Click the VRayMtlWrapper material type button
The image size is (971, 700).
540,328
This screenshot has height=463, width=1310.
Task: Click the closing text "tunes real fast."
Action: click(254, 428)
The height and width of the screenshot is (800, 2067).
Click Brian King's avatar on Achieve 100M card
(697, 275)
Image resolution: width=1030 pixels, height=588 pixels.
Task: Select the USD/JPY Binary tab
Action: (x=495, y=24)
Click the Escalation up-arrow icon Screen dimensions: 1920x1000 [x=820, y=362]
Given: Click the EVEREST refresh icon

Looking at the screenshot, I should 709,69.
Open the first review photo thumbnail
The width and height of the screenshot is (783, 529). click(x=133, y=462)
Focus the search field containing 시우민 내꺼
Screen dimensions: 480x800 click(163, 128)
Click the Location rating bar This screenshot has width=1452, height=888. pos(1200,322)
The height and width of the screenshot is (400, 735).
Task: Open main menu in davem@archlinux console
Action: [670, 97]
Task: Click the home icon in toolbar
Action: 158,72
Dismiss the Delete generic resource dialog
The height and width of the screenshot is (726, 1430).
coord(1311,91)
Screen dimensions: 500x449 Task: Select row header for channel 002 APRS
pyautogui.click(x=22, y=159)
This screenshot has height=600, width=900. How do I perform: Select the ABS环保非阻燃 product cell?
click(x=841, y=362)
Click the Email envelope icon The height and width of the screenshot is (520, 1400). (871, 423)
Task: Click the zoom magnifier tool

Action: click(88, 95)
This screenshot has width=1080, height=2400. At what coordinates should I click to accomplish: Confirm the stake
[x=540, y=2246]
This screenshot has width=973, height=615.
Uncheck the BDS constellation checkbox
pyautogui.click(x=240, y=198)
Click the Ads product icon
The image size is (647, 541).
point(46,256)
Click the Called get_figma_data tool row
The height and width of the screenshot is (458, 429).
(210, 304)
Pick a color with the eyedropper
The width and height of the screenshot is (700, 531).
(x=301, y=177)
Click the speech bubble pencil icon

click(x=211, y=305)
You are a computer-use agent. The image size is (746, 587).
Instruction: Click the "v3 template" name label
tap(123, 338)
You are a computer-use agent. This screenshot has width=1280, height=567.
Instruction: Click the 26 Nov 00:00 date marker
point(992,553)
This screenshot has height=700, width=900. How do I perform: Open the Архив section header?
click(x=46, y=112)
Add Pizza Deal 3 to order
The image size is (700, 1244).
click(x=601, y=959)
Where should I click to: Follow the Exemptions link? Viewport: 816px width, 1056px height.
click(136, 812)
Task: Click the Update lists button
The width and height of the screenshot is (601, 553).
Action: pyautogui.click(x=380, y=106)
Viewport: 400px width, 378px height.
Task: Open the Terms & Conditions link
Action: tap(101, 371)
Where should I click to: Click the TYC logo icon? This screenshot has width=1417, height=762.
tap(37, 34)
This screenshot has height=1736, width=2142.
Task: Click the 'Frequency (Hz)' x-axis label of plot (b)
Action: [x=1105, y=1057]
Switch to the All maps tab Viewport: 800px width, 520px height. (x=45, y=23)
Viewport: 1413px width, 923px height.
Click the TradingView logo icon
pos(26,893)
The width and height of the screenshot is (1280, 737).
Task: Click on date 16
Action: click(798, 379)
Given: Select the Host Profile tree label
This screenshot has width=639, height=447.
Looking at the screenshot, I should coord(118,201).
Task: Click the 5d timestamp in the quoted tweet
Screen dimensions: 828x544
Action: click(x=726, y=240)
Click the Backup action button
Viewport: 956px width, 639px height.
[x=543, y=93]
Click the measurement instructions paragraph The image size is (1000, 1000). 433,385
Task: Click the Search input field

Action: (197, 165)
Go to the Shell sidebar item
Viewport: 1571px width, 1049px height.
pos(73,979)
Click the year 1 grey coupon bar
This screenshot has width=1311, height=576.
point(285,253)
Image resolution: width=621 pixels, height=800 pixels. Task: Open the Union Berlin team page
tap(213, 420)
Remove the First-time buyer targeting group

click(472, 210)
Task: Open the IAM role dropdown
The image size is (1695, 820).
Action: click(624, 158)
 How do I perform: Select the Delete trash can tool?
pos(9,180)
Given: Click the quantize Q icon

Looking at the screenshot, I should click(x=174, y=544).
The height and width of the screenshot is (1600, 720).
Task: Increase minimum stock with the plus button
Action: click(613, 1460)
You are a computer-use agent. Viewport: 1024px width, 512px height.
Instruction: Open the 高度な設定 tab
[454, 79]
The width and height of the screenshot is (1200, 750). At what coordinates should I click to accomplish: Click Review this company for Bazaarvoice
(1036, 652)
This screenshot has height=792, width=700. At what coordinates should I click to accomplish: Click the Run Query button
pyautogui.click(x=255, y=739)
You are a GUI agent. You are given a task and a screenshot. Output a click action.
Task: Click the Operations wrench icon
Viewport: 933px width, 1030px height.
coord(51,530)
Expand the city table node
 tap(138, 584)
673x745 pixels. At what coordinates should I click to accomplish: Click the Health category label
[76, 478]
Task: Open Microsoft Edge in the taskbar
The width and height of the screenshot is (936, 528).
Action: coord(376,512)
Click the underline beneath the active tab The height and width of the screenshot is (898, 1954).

Work instruction
Retype the entries exactly from the first line, stopping after the line with "The height and width of the screenshot is (800, 2067).".

Response below
Click the VRayMtlWrapper material type button
The image size is (971, 700).
540,328
This screenshot has height=463, width=1310.
Task: Click the closing text "tunes real fast."
Action: click(254, 428)
The height and width of the screenshot is (800, 2067).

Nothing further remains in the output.